→ **Aim of the exercise**
Your answer should be the lines from the one with "Task: Click the Download Data arrow icon" to the end of the data below, both included, exact and free of pictures.

Collected data entries
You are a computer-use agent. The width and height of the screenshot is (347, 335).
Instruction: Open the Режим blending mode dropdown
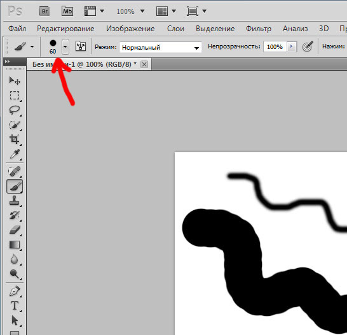pos(161,47)
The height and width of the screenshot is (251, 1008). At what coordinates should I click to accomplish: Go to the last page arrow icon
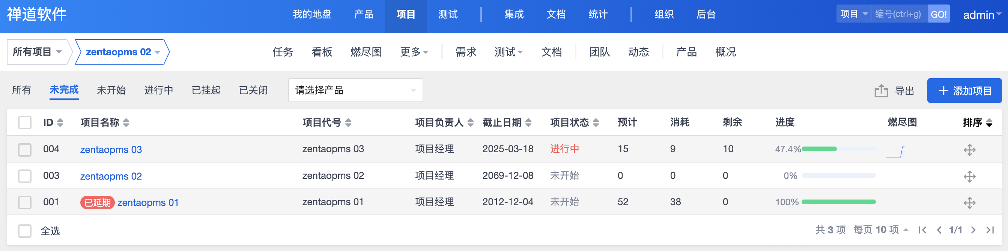tap(990, 230)
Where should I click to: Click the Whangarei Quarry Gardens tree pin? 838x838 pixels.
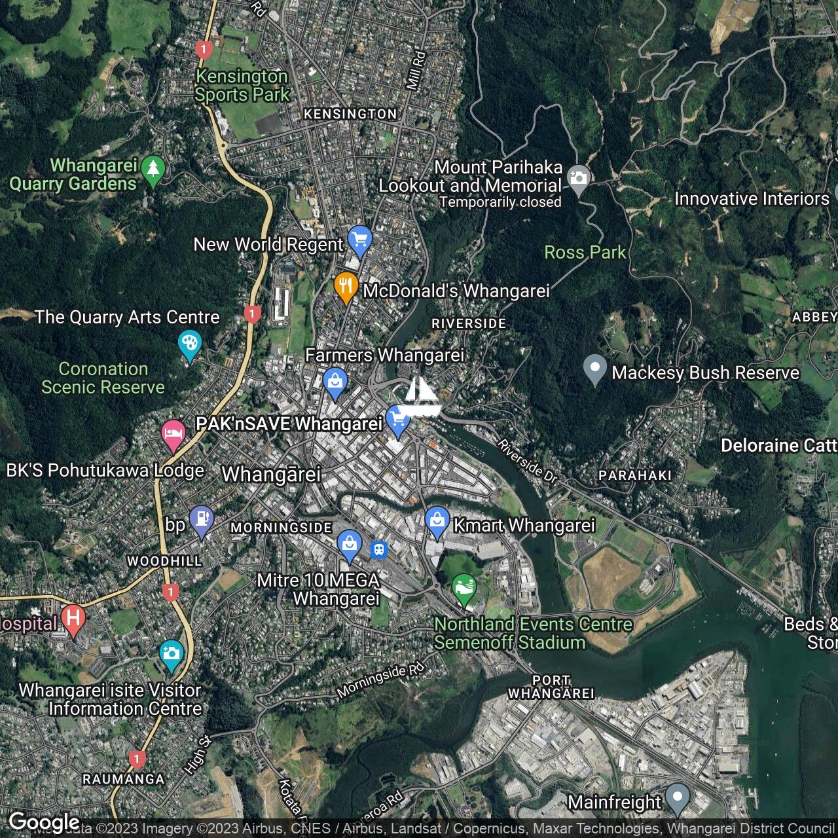point(153,170)
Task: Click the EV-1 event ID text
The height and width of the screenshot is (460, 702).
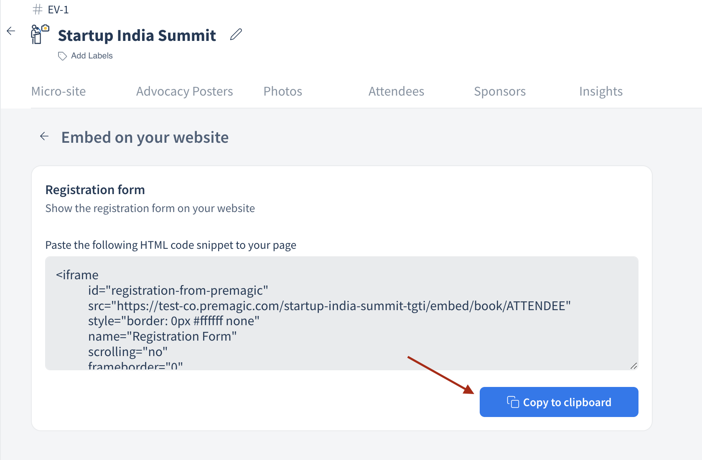Action: pos(59,10)
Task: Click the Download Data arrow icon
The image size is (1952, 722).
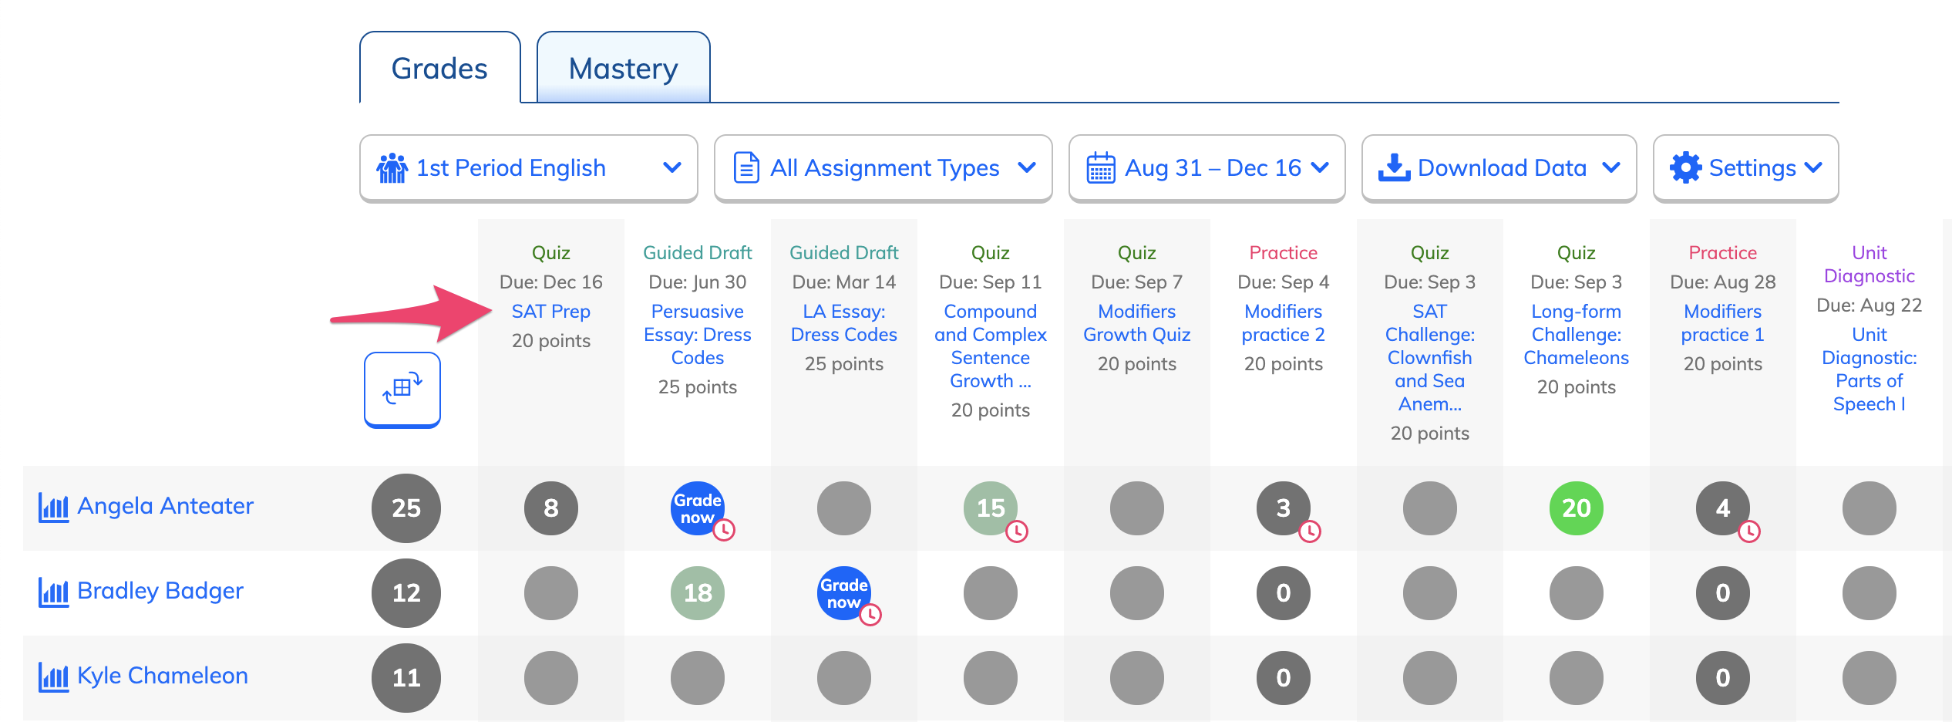Action: [1394, 167]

→ **Expected answer**
Task: Click the Download Data arrow icon
The image size is (1952, 722).
Action: [1394, 167]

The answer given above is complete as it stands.